Comment Bigger picture (Score 0) 103
This is just another symptom of all that's going badly wrong for software engineers as a profession.
In all other "professional" disciplines (law, medicine, financial, engineering etc) your worth increases with age - except software engineering.
In software engineering you are viewed as "expensive and outdated" once you reach middle age.
You wouldn't get a graduate lawyer to handle your divorce, a graduate med to operate on you, or a graduate to return your business accounts.
Yet graduates are just fine, cheap and dandy for writing that great App idea you have which is going to make you rich and pay for their subways for a couple of weeks.
I'll be pointing this out to my kids if they try to follow me into the profession I thought was a good bet.
The consumers view of software is that it's "valueless", free and their birth right to obtain it without cost.
Which is why they get pissed if they are asked for even a tiny amount of cash to use it.

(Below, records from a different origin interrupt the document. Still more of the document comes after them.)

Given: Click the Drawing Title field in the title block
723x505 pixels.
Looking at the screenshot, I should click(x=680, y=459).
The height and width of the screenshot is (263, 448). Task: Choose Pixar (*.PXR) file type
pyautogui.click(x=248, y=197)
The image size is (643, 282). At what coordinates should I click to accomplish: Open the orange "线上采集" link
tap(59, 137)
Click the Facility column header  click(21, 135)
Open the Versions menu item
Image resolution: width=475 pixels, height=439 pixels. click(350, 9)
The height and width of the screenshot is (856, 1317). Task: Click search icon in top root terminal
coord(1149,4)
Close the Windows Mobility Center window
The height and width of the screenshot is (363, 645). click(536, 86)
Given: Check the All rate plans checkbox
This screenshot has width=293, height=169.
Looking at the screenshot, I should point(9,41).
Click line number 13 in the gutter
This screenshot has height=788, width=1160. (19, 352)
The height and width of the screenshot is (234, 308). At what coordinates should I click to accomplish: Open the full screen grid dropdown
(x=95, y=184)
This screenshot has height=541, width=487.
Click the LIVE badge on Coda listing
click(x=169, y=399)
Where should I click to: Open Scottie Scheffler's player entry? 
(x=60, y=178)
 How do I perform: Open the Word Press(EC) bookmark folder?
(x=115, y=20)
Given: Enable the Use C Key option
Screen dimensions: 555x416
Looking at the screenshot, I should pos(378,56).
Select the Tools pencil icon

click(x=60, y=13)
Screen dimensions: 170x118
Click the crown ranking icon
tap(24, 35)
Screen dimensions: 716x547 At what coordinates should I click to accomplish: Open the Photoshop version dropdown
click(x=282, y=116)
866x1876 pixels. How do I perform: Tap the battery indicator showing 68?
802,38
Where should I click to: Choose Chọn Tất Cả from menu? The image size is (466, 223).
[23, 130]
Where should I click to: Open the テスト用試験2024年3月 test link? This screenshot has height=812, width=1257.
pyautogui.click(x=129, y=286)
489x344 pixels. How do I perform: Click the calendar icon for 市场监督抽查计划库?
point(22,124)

I get regular hate emails from people who download my Apps, which give them enough to try out the product before they purchase, telling me how much I suck.
My standard response to them is "beggars and buskers make more and give you less. You'd think nothing of tossing 99c in the hat of a stranger on the street yet you can take the time to email me telling me that my months of labor aren't worth the same?"
One person even replied with "I'm sorry for my attitude".
So now it's gotten to the political level and Apple has side stepped the issue with a single word change.
What a cop out.
Those who say Apple gear is expensive fail to realise that the company is including in the cost the huge investment in their software development.
You buy your Mac/Pad/Phone and each year, for about 4 or 5 years, you get free annual software updates and bug fixes.
Microsoft never did that, they charged you and worse...
Giving it away for free, Google, is worse as it just strengthens this consumer perception that software is valueless.
What the consumer doesn't realise is that with Google they are the product which is being sold to pay for their development.
So the cost of software is hidden by the big guys, either in the shelf price of the hardware or the services sold through it.
Don't get me wrong, I don't believe in re-inventing the wheel and we would never have gotten here without free software.
Kudos to those upon who's shoulders we stand.
As an App developer you have 3 choices.
1) Paid Upfront App - too much risk consumers think, it might be crap. Resulting in low install numbers
2) In-App purchase - great except for the winning free loaders who spoil it for everyone else.
3) Advertising - Unless you can get serious volume of installs and session length it's not going to pay.
There is a 4th one, which is services, but not all Apps can sell services.
On a final note I've seen my daily App installs plummet since the introduction of "GET".
I don't blame Apple, I blame the perception of those consumers who think they have the right to someone else's work for free.